(Saved data entries)
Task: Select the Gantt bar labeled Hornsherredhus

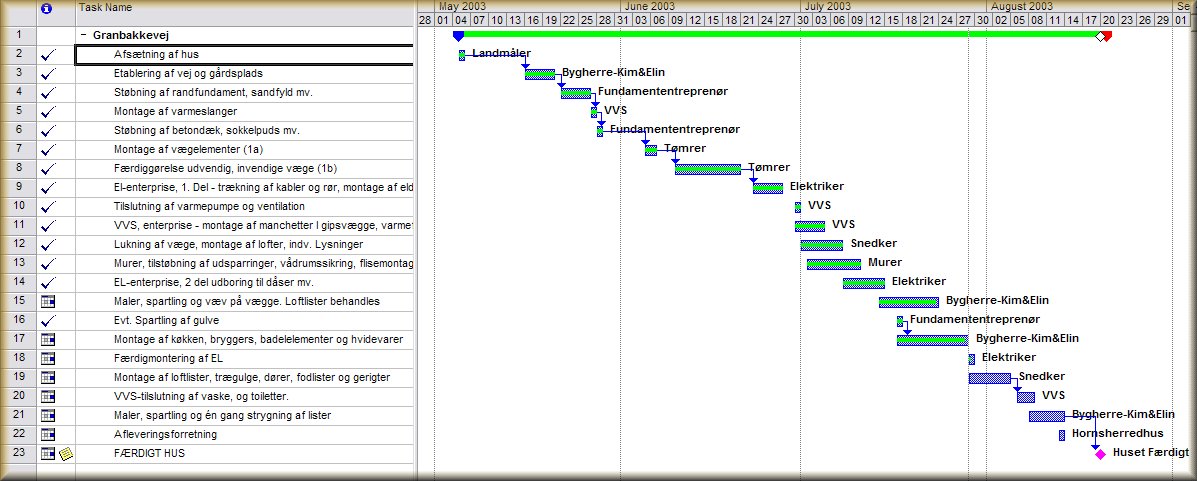Action: tap(1062, 435)
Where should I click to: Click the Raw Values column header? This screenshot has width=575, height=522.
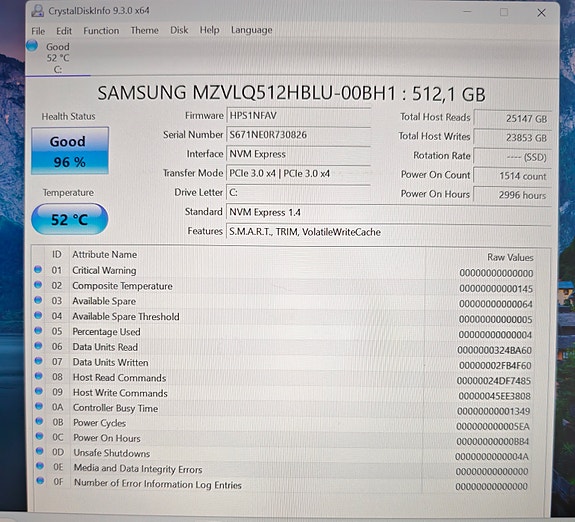pos(510,258)
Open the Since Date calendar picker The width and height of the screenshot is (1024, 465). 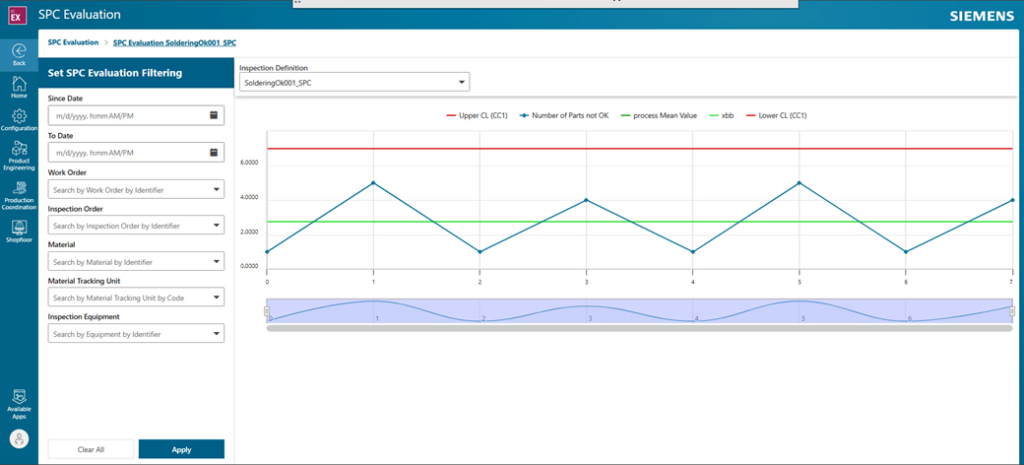point(214,115)
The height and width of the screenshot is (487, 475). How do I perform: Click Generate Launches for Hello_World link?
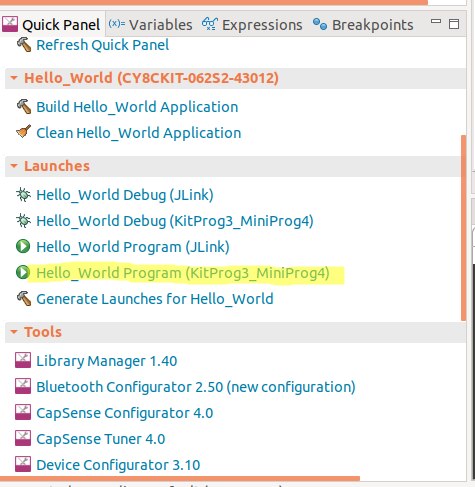[x=155, y=299]
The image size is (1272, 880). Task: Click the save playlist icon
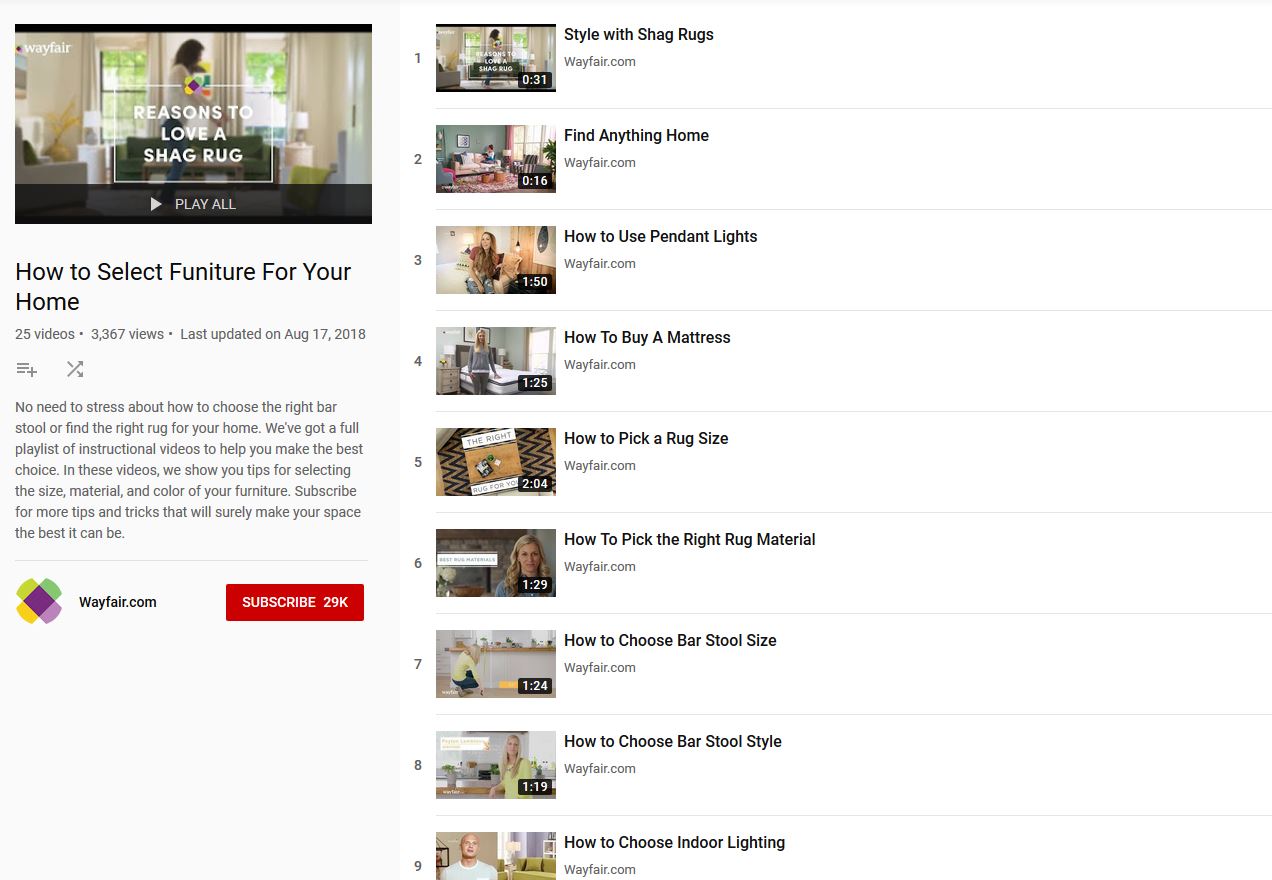click(x=27, y=370)
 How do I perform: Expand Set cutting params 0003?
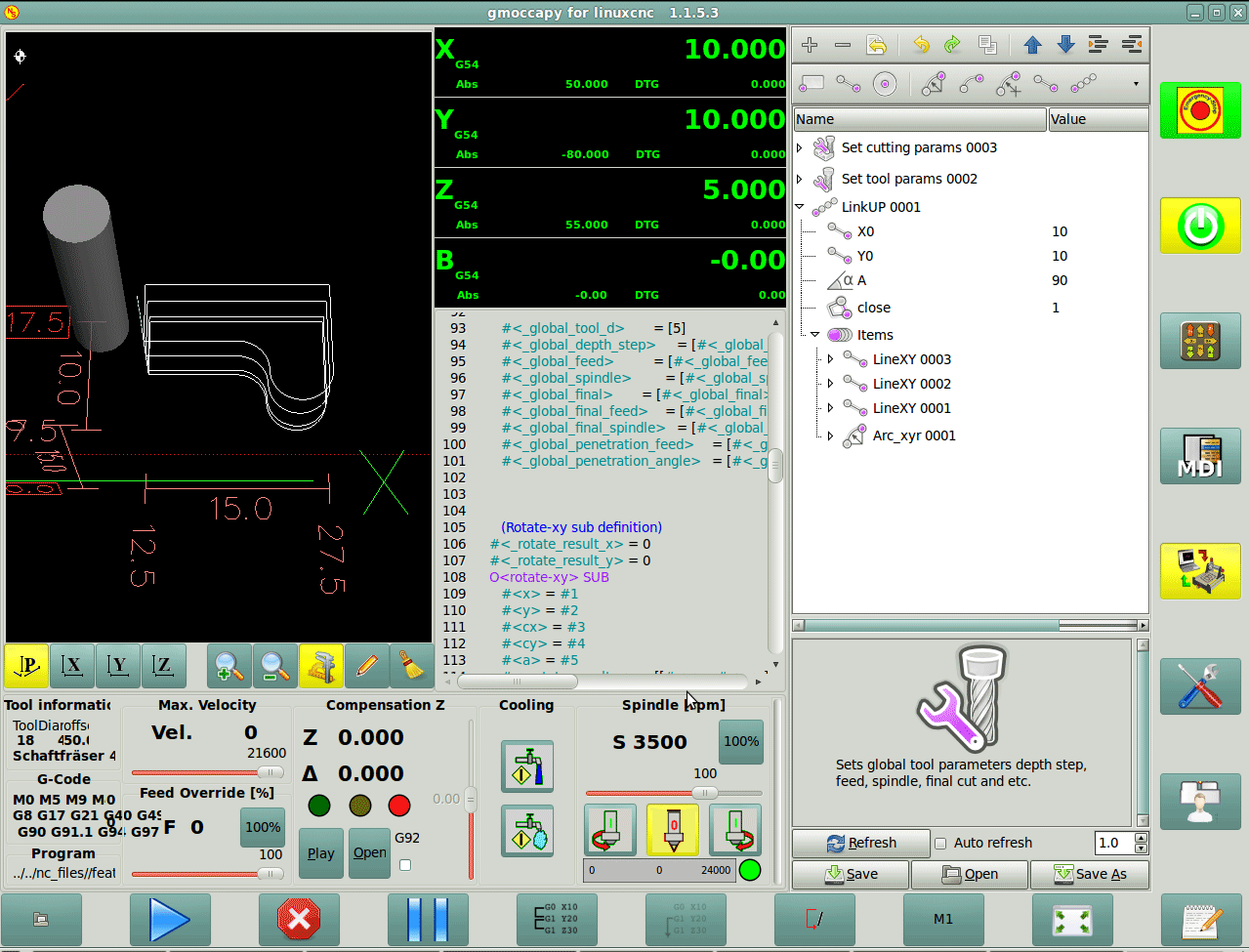tap(800, 148)
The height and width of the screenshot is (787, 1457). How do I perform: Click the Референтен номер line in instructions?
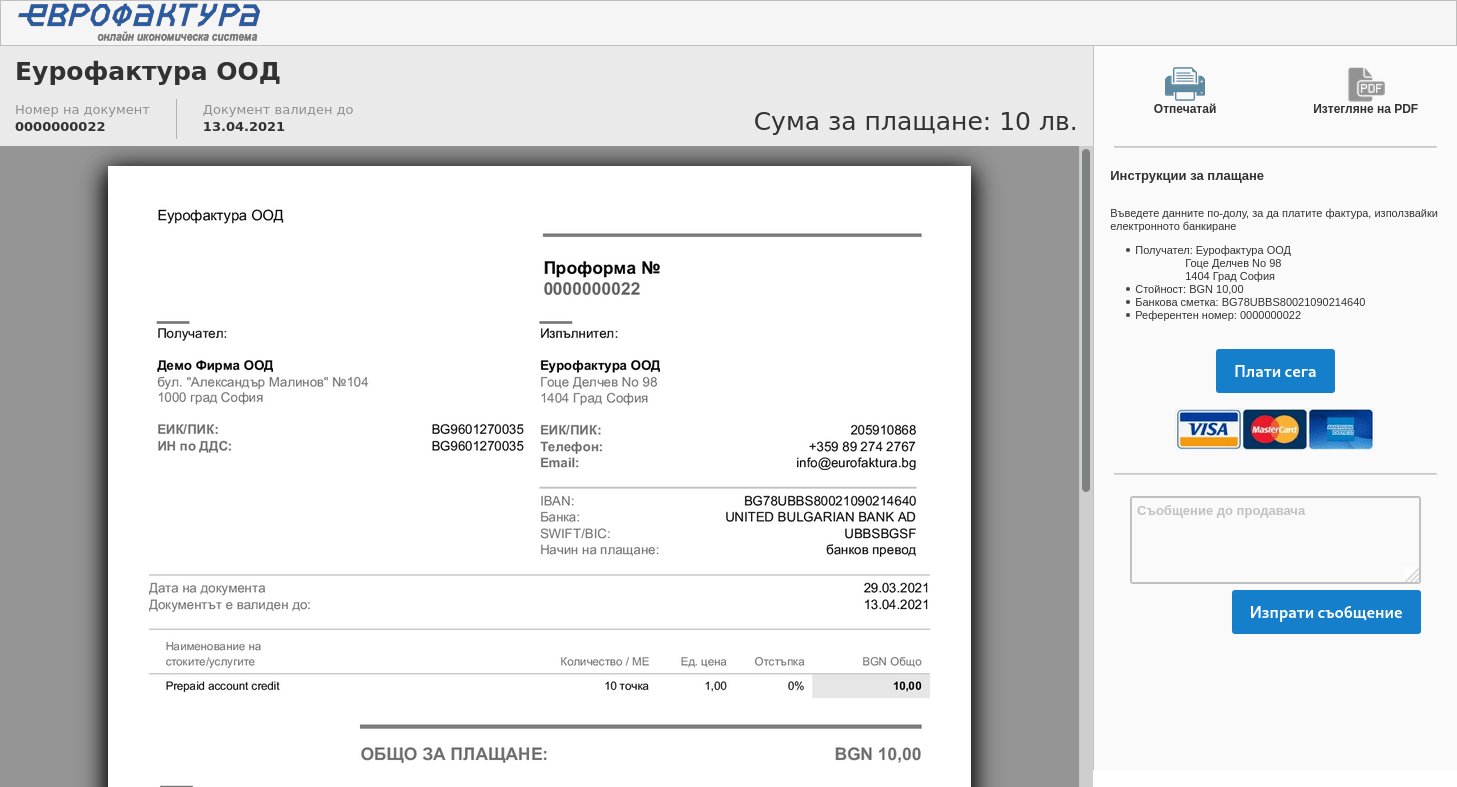click(1217, 315)
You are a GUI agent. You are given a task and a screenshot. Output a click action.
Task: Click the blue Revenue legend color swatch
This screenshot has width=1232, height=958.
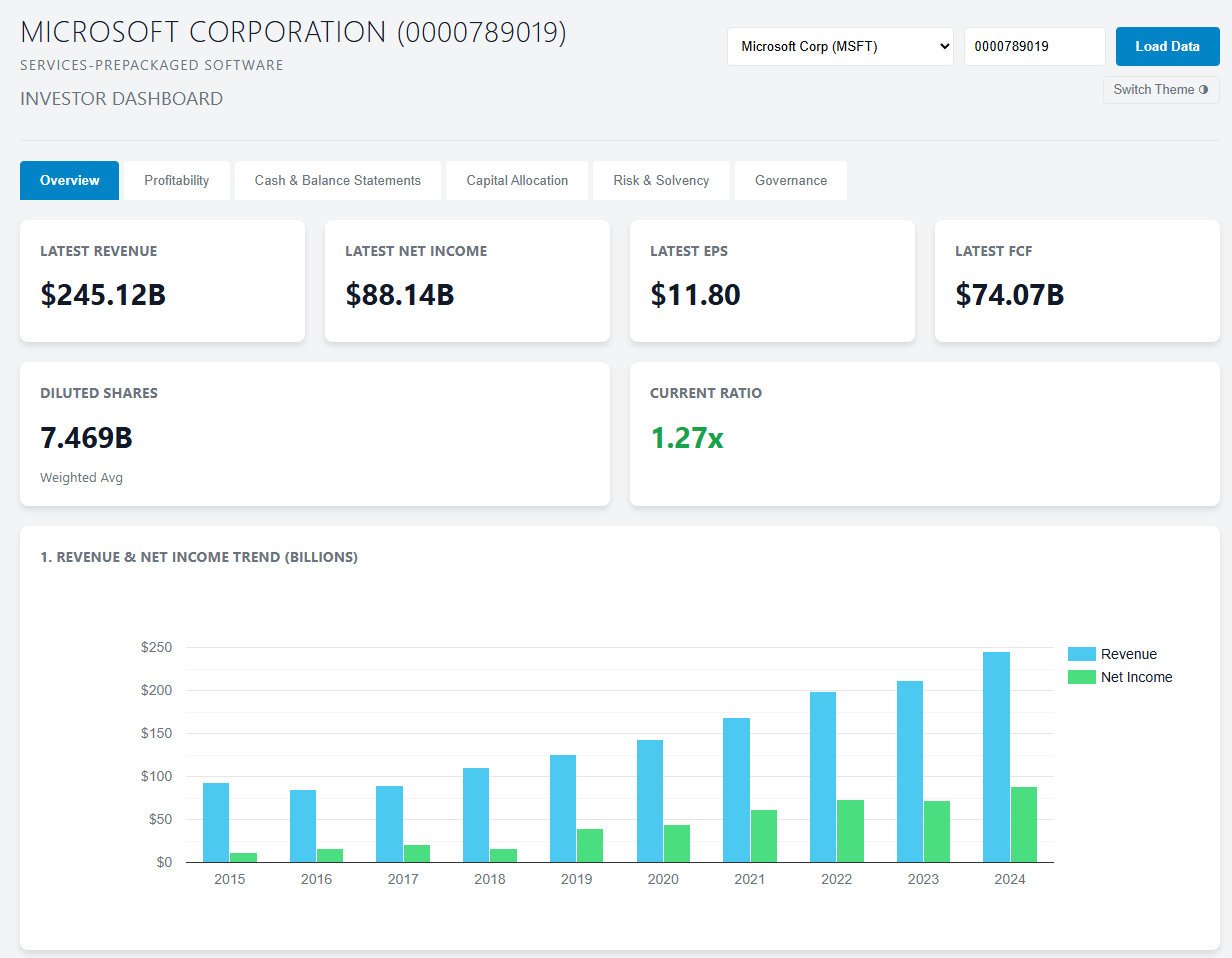[x=1083, y=653]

WHAT YOU SHOULD DO:
Copy exactly, please, every line from the one holding "You are a GUI" through the last line of the data, both ends included, and no pictures.

TASK RESULT:
You are a GUI agent. You are given a task and a screenshot. Output a click action.
Task: Click the blue Revenue legend color swatch
This screenshot has width=1232, height=958.
[x=1083, y=653]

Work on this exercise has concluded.